[Text and item location entries]

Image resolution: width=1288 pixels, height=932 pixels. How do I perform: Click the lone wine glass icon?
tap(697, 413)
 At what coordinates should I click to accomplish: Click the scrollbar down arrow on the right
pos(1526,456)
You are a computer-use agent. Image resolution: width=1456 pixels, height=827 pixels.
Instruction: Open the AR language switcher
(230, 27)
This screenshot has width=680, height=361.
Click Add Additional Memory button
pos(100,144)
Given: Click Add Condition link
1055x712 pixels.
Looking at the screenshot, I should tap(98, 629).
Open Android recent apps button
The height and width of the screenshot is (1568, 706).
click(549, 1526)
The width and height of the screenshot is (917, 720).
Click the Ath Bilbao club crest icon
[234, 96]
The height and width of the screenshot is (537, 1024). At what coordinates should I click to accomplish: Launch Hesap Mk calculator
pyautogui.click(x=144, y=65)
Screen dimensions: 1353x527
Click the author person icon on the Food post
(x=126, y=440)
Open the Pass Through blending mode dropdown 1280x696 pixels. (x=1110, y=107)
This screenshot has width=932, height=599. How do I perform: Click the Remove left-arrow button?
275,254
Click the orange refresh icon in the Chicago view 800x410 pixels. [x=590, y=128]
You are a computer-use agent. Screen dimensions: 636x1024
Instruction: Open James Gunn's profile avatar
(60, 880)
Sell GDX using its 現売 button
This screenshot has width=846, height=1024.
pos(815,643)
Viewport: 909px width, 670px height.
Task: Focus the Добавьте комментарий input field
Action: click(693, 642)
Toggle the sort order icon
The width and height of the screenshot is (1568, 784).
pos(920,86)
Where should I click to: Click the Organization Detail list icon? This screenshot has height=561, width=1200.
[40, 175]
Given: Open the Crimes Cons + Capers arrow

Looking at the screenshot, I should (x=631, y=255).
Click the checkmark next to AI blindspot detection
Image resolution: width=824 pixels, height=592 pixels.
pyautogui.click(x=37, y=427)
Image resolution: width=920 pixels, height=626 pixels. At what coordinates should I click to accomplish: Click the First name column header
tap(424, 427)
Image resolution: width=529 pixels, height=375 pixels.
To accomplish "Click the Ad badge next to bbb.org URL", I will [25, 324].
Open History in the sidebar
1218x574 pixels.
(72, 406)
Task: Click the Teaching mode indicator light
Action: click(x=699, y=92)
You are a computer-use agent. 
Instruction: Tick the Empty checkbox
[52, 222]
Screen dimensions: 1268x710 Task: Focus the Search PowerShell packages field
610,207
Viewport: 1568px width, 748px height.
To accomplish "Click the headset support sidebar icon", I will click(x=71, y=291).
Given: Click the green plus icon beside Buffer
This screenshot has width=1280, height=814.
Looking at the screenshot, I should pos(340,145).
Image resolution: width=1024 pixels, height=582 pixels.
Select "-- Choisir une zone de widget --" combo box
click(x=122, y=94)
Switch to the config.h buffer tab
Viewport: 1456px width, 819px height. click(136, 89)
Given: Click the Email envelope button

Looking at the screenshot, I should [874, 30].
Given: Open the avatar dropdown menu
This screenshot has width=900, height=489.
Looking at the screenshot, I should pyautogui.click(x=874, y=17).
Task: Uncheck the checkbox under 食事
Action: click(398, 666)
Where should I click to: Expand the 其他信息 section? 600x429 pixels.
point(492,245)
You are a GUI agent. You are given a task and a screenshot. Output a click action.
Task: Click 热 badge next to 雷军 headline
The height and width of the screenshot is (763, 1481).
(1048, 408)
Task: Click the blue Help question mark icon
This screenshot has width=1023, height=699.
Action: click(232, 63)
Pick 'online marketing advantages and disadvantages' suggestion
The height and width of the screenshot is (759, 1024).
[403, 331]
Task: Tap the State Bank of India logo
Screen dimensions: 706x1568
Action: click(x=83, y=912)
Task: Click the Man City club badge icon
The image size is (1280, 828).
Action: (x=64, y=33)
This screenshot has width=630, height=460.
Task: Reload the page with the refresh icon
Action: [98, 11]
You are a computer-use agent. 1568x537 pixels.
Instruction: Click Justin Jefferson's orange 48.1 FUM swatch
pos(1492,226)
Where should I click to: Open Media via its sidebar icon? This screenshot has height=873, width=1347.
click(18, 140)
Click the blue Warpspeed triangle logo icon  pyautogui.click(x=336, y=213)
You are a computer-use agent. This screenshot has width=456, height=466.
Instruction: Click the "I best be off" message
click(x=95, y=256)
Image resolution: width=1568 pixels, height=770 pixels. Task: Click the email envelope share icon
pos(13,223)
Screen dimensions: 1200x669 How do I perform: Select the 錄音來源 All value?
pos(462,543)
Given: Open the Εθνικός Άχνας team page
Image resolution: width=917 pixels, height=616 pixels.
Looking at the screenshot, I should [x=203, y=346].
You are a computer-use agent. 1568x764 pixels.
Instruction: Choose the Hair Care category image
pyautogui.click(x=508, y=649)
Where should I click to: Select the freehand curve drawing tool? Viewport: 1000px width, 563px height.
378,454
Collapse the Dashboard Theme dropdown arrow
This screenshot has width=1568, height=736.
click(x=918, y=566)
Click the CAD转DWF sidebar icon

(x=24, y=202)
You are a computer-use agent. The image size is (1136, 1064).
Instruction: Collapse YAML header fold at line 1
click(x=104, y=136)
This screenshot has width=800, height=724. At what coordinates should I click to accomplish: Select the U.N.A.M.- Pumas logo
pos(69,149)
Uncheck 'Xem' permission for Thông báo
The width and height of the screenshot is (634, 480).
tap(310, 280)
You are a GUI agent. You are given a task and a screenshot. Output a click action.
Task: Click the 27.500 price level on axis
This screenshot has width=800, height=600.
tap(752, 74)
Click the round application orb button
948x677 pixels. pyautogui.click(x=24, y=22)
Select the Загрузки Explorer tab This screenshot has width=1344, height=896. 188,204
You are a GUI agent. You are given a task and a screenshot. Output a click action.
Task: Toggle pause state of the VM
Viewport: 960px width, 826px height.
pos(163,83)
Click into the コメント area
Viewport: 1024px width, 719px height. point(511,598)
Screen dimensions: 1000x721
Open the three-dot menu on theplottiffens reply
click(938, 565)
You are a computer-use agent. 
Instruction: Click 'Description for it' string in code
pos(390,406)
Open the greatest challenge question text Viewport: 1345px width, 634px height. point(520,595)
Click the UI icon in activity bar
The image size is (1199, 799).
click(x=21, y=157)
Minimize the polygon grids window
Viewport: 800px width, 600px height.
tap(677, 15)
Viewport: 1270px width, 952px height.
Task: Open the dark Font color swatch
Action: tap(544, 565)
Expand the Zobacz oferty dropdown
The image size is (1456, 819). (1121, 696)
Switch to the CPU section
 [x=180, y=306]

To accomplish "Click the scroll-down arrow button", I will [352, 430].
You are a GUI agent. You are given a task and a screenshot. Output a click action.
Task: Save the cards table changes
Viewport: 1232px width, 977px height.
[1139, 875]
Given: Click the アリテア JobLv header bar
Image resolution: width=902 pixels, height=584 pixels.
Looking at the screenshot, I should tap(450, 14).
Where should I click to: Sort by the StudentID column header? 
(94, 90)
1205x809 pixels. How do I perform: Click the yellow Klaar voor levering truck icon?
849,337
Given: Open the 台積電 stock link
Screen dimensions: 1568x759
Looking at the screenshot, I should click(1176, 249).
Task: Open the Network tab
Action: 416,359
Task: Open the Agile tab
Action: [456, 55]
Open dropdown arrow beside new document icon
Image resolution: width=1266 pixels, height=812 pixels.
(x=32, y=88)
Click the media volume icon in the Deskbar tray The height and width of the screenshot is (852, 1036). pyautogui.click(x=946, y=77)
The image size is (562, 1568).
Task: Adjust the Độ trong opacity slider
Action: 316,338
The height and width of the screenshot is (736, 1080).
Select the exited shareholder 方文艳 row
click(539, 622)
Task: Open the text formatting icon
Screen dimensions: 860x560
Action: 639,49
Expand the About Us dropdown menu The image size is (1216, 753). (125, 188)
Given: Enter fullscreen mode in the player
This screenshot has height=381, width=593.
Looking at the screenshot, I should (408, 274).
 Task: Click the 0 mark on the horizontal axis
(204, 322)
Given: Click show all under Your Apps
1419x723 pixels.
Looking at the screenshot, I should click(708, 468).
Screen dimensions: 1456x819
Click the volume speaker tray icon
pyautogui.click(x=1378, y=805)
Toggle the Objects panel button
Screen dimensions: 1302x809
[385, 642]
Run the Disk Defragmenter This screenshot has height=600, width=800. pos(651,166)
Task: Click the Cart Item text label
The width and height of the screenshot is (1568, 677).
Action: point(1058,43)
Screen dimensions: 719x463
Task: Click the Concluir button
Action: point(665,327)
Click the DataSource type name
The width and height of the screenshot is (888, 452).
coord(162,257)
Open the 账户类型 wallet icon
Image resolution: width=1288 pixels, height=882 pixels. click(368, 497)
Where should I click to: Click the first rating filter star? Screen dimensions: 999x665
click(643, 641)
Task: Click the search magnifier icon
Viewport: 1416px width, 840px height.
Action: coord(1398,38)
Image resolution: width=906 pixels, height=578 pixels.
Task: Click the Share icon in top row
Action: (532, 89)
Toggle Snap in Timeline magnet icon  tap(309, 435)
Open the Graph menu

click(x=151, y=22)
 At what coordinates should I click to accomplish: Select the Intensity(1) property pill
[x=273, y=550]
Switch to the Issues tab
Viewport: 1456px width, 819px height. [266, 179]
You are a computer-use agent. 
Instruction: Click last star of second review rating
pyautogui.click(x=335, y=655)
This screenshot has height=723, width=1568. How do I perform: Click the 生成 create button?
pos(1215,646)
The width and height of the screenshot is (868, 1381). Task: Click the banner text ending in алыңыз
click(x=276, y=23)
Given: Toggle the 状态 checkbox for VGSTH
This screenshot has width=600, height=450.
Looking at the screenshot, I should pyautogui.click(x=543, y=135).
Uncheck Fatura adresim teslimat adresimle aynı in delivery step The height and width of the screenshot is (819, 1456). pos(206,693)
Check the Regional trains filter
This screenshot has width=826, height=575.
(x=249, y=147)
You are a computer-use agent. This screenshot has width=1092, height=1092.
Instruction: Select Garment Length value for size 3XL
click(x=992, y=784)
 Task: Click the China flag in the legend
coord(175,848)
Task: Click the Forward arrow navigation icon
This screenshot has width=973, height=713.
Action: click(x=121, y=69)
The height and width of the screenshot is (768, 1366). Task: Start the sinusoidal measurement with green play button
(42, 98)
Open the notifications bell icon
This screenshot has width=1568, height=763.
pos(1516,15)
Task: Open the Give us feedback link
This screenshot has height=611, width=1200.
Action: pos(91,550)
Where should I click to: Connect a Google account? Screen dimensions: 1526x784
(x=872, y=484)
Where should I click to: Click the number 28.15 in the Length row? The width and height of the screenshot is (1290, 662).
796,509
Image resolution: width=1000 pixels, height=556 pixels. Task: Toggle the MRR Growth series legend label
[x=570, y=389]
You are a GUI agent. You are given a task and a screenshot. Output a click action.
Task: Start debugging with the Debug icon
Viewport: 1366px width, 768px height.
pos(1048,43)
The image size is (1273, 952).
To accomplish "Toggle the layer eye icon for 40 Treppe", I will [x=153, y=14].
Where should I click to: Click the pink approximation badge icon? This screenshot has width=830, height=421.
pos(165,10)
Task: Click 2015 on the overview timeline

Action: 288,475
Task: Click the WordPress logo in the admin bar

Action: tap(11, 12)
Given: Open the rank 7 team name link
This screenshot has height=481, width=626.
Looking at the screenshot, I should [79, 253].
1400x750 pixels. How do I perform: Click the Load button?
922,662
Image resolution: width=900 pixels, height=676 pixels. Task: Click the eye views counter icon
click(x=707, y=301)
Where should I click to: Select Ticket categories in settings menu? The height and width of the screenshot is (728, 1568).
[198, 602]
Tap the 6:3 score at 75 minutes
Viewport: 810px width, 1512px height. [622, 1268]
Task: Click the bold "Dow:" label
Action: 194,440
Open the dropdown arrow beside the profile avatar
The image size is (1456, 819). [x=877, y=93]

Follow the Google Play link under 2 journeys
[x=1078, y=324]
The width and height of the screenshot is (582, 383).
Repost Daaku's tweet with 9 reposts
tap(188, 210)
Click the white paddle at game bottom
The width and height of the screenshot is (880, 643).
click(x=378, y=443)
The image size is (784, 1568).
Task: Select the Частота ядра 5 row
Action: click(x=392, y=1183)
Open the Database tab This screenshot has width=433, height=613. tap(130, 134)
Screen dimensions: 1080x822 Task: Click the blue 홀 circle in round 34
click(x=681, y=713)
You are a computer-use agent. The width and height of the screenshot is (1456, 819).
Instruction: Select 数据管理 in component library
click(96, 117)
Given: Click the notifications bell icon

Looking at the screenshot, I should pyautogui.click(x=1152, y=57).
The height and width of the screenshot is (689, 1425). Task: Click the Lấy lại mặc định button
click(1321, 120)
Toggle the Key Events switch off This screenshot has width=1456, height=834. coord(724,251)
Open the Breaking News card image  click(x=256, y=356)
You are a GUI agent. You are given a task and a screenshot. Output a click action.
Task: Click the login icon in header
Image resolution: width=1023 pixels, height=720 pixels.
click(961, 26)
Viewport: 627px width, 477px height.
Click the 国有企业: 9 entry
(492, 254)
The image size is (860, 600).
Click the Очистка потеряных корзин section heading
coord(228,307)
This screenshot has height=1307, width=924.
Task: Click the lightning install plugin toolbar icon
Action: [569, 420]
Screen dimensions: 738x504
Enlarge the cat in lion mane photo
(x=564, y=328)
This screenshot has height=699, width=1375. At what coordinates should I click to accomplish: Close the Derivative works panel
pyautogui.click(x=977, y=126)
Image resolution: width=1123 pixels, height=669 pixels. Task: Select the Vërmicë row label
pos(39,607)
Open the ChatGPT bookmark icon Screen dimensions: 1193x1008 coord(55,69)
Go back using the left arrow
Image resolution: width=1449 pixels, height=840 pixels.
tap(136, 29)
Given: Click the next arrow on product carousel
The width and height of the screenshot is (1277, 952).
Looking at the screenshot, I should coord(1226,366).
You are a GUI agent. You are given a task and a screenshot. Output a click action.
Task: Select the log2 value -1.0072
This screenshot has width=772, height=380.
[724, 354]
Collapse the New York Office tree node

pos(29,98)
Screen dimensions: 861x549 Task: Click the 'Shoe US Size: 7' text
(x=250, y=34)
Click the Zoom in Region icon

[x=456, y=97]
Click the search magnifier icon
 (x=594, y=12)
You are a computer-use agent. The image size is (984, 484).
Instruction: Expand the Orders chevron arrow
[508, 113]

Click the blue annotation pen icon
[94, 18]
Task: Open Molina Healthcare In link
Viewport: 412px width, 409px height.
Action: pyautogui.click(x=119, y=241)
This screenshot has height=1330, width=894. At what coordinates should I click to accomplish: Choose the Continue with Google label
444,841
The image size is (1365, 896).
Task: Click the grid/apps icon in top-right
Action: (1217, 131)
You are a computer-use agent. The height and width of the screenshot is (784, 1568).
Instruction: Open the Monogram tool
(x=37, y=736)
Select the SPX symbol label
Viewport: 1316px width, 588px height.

STATED GOAL => Copy out, word for word, the lines of the data from the line holding "Click the media" through the line holding "Action: 639,49", inclusive.

ANSWER TO THIS EXERCISE =>
Click the media volume icon in the Deskbar tray The height and width of the screenshot is (852, 1036). pyautogui.click(x=946, y=77)
The image size is (562, 1568).
Task: Adjust the Độ trong opacity slider
Action: 316,338
The height and width of the screenshot is (736, 1080).
Select the exited shareholder 方文艳 row
click(539, 622)
Task: Open the text formatting icon
Screen dimensions: 860x560
Action: 639,49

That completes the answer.